Hadits ini menunjukkan, hakikat ghibah adalah menyebut-nyebut seseorang dengan yang tidak ia sukai. Yaitu apabila perkataan itu benar itulah ghibah, dan jika perkataan itu tidak benar maka itulah fitnah (dusta).


Dari Abu Hurairah radhiyallahu'anhu, dari Nabi Shallallahu 'alaihi wasallam, beliau bersabda, "Barang siapa beriman kepada Alloh dan hari akhir, hendaklah berkata yang baik atau diamlah."
(Muttafaq 'alaih).
[Shahih: Al-Bukhari (6475) dan Muslim (47)].


Hadits ini secara tegas menunjukkan, tidak sepatutnya berbicara selain kata-kata yang baik.
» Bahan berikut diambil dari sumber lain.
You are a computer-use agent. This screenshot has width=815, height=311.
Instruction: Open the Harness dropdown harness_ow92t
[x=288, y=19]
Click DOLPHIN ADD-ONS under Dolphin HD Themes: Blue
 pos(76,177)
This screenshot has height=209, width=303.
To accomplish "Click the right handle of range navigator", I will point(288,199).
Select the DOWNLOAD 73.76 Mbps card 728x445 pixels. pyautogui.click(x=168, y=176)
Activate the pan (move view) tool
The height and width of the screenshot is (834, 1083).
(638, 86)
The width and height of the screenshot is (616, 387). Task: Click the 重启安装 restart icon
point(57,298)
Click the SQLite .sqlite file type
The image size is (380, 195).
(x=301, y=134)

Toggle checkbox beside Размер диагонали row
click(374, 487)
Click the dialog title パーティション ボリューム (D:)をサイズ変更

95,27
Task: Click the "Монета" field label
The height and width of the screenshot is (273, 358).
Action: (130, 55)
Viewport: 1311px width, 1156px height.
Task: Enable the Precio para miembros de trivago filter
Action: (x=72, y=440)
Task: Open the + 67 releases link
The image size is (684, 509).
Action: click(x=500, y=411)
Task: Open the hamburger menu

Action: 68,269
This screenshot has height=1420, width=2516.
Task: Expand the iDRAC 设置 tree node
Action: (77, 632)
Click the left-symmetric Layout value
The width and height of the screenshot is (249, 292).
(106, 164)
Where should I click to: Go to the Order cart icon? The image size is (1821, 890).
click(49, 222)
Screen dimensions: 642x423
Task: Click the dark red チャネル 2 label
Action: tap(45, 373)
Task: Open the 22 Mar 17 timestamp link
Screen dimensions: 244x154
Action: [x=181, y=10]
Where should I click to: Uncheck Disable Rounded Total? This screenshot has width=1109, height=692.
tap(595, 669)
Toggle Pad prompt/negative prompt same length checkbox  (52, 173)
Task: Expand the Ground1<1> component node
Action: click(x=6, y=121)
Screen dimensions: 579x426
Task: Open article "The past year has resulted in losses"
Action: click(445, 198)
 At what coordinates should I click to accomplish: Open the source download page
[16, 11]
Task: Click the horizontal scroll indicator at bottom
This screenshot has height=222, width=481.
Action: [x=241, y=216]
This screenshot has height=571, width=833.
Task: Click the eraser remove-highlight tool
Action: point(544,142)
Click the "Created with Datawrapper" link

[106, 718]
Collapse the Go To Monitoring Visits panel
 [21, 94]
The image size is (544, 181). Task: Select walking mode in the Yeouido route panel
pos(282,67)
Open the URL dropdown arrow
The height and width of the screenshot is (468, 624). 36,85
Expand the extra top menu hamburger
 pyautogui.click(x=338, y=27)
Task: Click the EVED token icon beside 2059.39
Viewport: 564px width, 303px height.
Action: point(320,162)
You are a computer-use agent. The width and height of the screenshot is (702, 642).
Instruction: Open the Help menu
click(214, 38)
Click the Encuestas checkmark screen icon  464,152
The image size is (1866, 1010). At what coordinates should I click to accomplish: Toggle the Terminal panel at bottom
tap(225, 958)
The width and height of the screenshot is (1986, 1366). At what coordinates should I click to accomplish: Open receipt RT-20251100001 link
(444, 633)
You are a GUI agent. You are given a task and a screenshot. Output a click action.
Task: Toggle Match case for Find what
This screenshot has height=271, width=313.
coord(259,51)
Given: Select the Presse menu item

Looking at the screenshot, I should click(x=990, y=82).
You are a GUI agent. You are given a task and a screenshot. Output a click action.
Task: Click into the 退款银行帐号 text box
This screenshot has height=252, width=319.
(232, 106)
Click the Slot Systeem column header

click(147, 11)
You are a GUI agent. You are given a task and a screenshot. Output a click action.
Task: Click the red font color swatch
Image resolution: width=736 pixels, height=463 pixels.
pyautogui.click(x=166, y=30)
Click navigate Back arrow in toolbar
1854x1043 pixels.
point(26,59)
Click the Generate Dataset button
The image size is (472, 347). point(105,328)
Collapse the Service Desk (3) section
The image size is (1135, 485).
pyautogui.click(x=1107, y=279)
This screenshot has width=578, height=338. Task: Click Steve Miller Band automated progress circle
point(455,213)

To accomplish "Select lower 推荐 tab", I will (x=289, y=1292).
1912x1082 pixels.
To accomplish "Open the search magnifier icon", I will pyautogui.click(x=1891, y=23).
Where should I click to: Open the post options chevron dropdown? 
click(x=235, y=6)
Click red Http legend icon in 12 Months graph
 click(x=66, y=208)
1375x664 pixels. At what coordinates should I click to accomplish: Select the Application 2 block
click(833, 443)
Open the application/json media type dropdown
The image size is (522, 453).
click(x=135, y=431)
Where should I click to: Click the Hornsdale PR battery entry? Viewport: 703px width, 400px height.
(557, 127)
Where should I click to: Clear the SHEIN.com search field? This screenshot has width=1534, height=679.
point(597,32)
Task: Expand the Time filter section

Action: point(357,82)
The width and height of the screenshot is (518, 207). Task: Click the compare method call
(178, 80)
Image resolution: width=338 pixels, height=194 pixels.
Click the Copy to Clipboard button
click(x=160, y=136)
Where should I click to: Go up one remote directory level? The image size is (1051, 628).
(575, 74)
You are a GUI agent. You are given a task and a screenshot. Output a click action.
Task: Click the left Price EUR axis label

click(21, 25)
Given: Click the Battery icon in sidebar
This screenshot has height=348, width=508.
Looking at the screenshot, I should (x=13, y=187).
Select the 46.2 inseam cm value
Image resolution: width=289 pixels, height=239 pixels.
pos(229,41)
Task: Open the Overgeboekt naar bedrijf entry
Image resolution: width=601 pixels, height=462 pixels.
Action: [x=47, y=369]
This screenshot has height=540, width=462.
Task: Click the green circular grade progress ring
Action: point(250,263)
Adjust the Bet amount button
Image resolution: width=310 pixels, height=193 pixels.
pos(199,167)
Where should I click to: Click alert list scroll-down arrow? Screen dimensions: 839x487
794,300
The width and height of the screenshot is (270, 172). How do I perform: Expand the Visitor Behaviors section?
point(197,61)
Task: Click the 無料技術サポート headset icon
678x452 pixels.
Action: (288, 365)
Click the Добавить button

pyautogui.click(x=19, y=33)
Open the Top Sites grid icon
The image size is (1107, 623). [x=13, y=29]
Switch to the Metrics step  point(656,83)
Inilah kata-kata yang jelas terlihat maslahatnya. Ketika diragukan adanya maslahat, jangan berbicara (diamlah).


Artinya, siapa yang beriman secara sempurna, iman yang menyelamatkan dari siksa Alloh ‘Aza wa Jalla dan menghantar menuju ridha Alloh ‘Aza wa Jalla, berkatalah yang baik atau diamlah, karena orang yang beriman kepada Alloh dengan sebenarnya takut ancaman-Nya, mengharap pahala-Nya, berusaha sekuat tenaga melakukan apa yang Ia perintahkan dan menjauhi larangan-Nya.


Dari Abu Musa radhiyallahu'anhu, ia berkata, "Aku bertanya, 'Wahai Rasulullah, siapakah muslim yang paling baik?' Beliau menjawab, 'Orang yang kaum muslimin selamat dari (gangguan) lisan dan tangannya'."
(Muttafaq 'alaih).
[Shahih: Al-Bukhari (11) dan Muslim (42)].


Hadits ini menunjukkan, siapa yang kaum muslimin terhindar gangguannya, berarti dia muslimin terbaik. Lisan dan tangan secara khusus disebut, karena umumnya segala hal berasal dari kedua bagian tubuh ini, karena kata-kata diucapkan dengan lisan, dan perbuatan dilakukan dengan tangan.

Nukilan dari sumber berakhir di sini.